The Nikkei, which on Thursday tumbled 7.3 percent, was up 2.65 percent, or 383.92 points, at 14,867.90 by the break after jumping more than three percent in the first few minutes of trading.

The broader Topix index of all first-section shares was up 2.52 percent, or 29.90 points, at 1,218.24.

The morning rebound came after Wall Street slipped marginally overnight and the dollar held steady against the yen.

"The signs indicate that yesterday's sell-off is not symptomatic of more endemic weakness," said SMBC Nikko Securities general manager of equities Hiroichi Nishi.

Kenji Shiomura, strategist at Daiwa Securities, said Thursday's plunge was a temporary correction to the recent fast-paced advances with investors taking a cue from weak Chinese data and other market-negative news.

"There has not been any grave event that could change corporate earnings outlooks and what happened yesterday should be a correction to the recent excessive rises," he said.

"Looking ahead, the market will likely be on an uptrend on expectations of a recovery in company earnings."

Japan Inc. wrapped up its latest corporate earnings season on a high note, with a weaker yen helping inflate earnings at some of the nation's top exporters, making them more competitive overseas and increasing the value of repatriated foreign income.

The Nikkei has gained nearly 60 percent over the past six months under the pro-spending, pro-growth policies led by Prime Minister Shinzo Abe who took office in December after landslide elections.

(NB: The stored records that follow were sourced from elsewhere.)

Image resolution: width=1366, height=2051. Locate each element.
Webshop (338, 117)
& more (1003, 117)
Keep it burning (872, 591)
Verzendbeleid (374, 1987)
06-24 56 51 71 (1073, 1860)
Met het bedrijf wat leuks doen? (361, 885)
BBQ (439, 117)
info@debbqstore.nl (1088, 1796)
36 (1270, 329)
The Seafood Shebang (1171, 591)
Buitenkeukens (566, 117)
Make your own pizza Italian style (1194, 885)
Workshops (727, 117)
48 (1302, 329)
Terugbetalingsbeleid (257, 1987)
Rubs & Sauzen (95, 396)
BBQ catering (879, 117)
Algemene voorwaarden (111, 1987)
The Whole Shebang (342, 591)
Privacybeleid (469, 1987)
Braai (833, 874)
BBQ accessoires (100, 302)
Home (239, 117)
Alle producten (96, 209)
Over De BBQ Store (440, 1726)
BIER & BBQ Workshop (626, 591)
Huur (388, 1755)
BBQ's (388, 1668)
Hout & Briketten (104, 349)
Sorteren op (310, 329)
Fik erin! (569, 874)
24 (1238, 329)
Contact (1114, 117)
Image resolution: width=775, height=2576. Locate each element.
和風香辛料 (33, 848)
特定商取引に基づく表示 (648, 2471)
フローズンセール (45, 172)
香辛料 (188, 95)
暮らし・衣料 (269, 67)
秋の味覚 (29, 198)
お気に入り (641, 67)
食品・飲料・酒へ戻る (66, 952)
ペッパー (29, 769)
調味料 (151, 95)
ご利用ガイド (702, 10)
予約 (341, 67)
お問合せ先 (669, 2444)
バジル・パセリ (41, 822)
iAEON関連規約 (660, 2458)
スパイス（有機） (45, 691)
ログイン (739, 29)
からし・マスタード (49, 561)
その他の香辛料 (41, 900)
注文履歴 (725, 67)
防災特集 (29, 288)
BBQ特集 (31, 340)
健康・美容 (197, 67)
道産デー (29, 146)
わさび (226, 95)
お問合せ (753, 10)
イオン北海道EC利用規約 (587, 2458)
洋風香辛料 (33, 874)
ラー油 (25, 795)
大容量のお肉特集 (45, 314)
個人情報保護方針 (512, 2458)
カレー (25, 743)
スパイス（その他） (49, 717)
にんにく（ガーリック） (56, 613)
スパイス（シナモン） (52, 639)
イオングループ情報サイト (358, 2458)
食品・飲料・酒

Aggressive monetary easing by the Bank of Japan has helped pushed down the yen, which in turns tends to lift shares of Japanese firms.

Despite the upbeat sentiment among some analysts, others warned that Tokyo's meteoric rise may stall going forward with a correction overdue.

The "slump is not necessarily the end of the bull market in Japanese equities, but the next few months will be much harder going", London-based Capital Economics said in a note.

"We continue to expect the Nikkei to fall further, probably below 13,000, before the end of 2013."

In New York the Dow Jones Industrial Average slipped 0.08 percent to 15,294.50 Thursday, little affected by a sharp sell-off in Asian and European markets led by the plunge in Tokyo.

"The steadiness in the US market was helped by better-than-expected data out of the US, including better than expected US new home sales... higher US house prices and a welcome pullback in jobless claims after last week's unexpected rise," National Australia Bank said.

In currency markets the dollar was trading at 102.28 yen in Asia morning trade, up from 101.82 yen in New York late Thursday.

The euro fetched $1.2915 and 132.11 yen against $1.2935 and 131.72 yen in US trade.

Sharp, which lost 13.14 percent the previous day, jumped 9.96 percent to 574 yen by the break, while Panasonic gained 3.38 percent to 916 yen.

Sony rose 1.62 percent to 2,194 yen as the electronics giant announced plans to raise 150 billion yen ($1.5 billion) by issuing five-year bonds.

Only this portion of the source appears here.